使用本地视频：python3 demo.py --model_path="./model/movenet_lightning_float16.tflite" --video="test.mp4" 
			--platform="PC"

在树莓派测试：

pip3 install requirements.txt
使用摄像头：  python3 demo.py --model_path="./model/movenet_lightning_float16.tflite" --video="0" --			             platform="raspberry"
使用本地视频：python3 demo.py --model_path="./model/movenet_lightning_float16.tflite" --video="test.mp4" 
			--platform="raspberry"

更新：要做分类的话就在后面加上

--classifier="./model/classifier.tflite"

对movenet的一些理解

①Bottom-up

movenet是一个bottom-up的单人姿态检测模型，即movenet根据特征图先输出关键点，再根据这些点的相对位置来筛选。
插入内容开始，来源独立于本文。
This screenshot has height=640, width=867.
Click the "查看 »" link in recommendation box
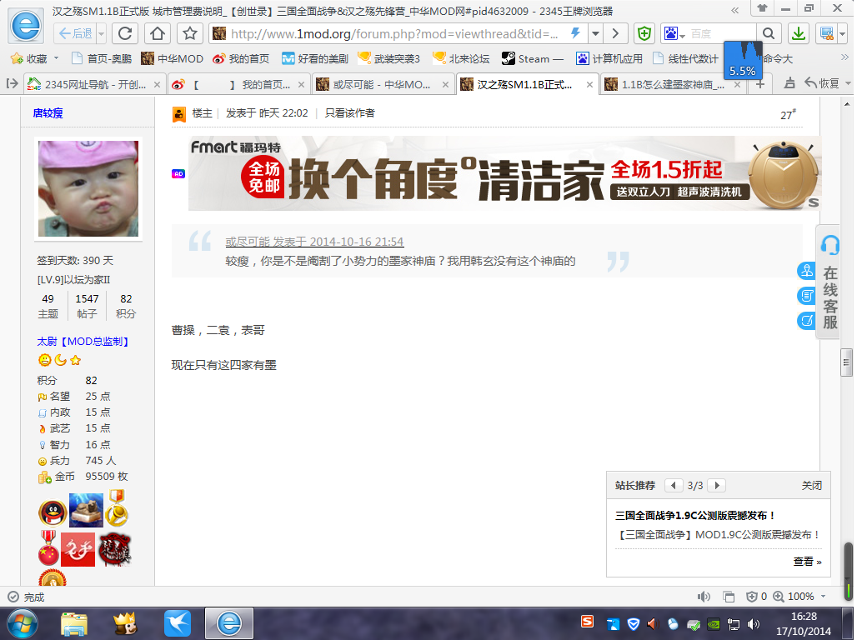[x=807, y=562]
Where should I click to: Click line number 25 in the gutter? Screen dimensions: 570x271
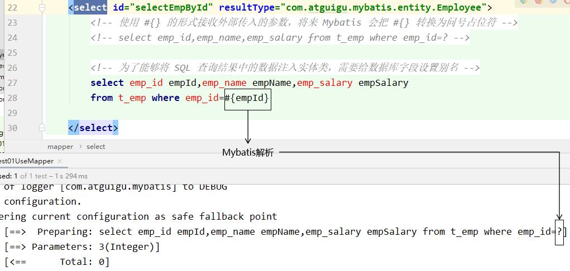coord(12,53)
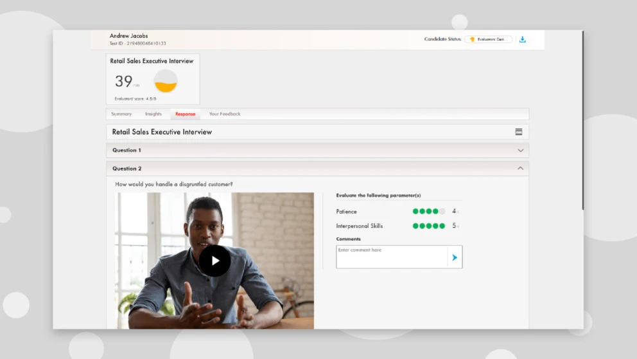Click the Enter comment here field
637x359 pixels.
(x=391, y=257)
这样就免去了部署如YOLO的一些人体检测器。缺点是bottom-up模型的精度不如top-down的模型。

Openpose就是一个top-down的模型，需要额外的人体检测器，加大了部署成本。

②输入和预处理

模型输入的图片尺寸是1×192×192×3.

可以直接用opencv-python对图像做预处理：

    img = cv2.resize(img, (192, 192), interpolation=cv2.INTER_LINEAR)       
    input_data = np.asarray(img).astype(dtype=np.uint8)
    input_data = np.expand_dims(input_data, axis=0)

③载入posenet模型

通过tf.lite.Interpreter或者tflite_runtime.interpreter来载入模型，并且设置其输入，输出：

    interpreter = Interpreter(model_path=args.model_path, num_threads=4)
    print('pose estimation model loaded successfully')
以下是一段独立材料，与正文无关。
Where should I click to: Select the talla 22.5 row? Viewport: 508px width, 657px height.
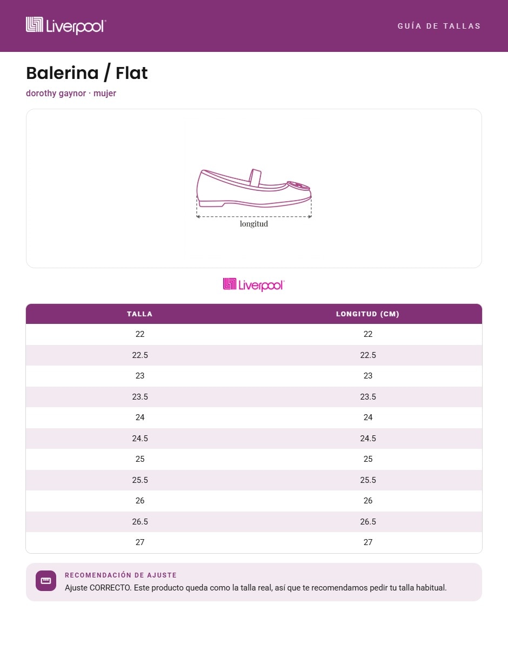[254, 355]
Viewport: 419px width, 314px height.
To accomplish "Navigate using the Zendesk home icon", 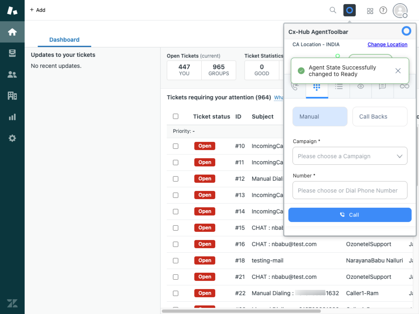I will [x=12, y=32].
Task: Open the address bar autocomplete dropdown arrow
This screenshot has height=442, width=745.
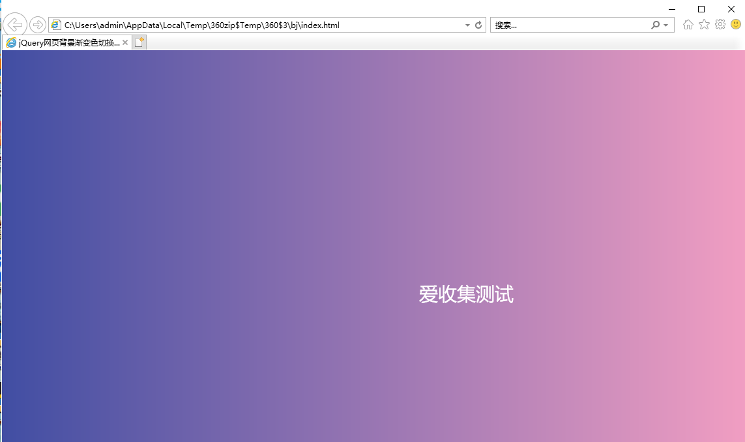Action: coord(467,25)
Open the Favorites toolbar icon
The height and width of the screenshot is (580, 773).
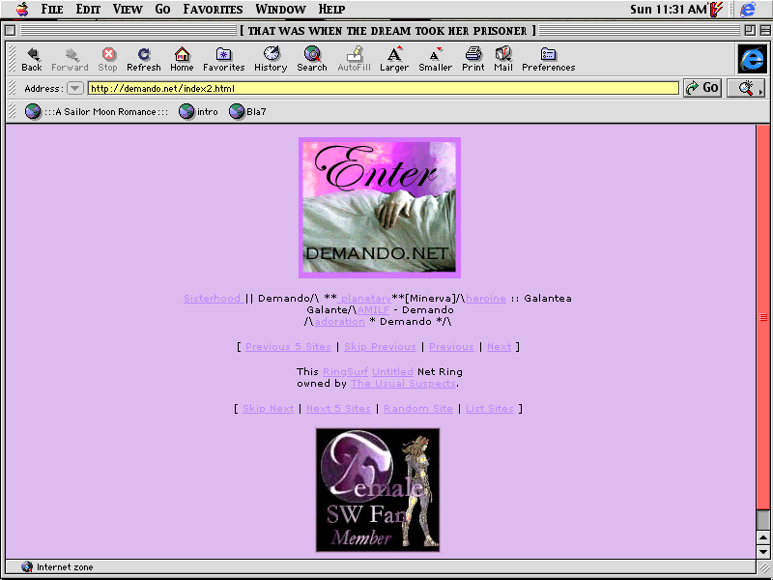[223, 58]
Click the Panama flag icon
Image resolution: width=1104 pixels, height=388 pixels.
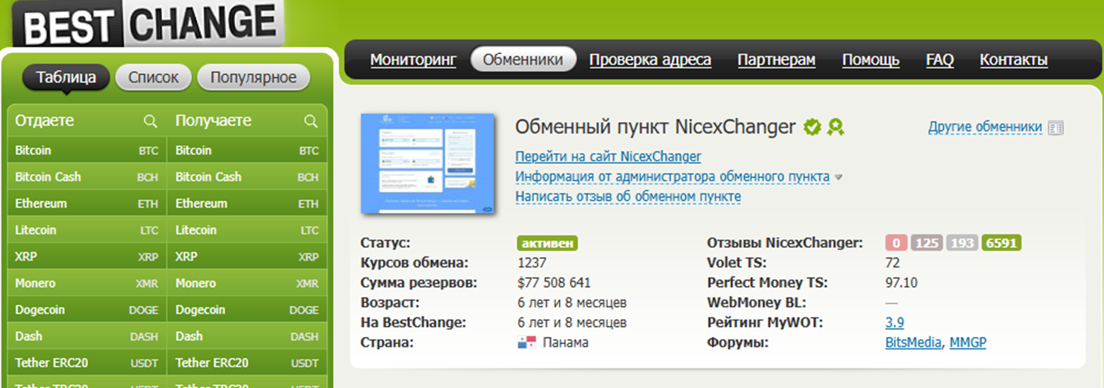[526, 343]
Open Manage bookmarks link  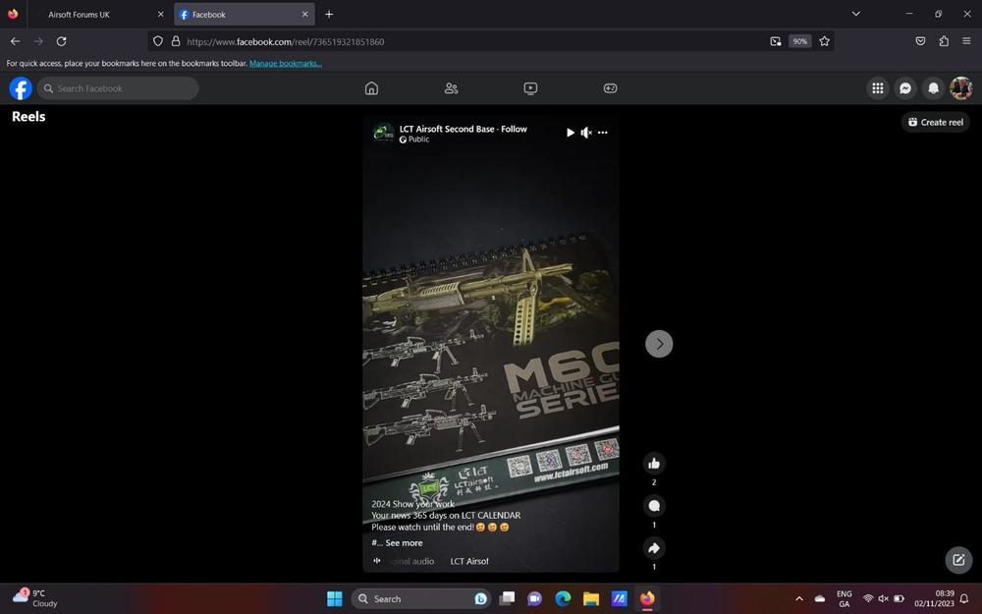[283, 62]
    interpreter.allocate_tensors()

    # 获取模型的详细数据
    input_details = interpreter.get_input_details()
    output_details = interpreter.get_output_details()
    
    # 设置模型输出
    interpreter.set_tensor(input_details[0]['index'],input_data)

    # 运行模型
    interpreter.invoke()

    # 获取模型输出
    output_data = interpreter.get_tensor(output_details[0]['index'])

通过output_data.shape()可以得知输出是一个1×1×17×3的张量。下一步就是对输出解码。

④输出和解码

模型的输出是一个1×1×17×3的张量。

先得到17×3的矩阵：

	output_data = np.squeeze(output_data)

在得到的17×3矩阵中:

    for i in range[17]：
     print (output_data[i])

对于打印出来的十七个numpy数组，每个数组包含一个关键点的信息，output_data[i , 0], output_data[i , 1], output_data[i , 2]分别表示该关键点的y轴坐标，x轴坐标和置信度，其中y轴坐标和x轴坐标的大小在（0，1）之间，需要根据显示的图片进行处理，得到真实图片。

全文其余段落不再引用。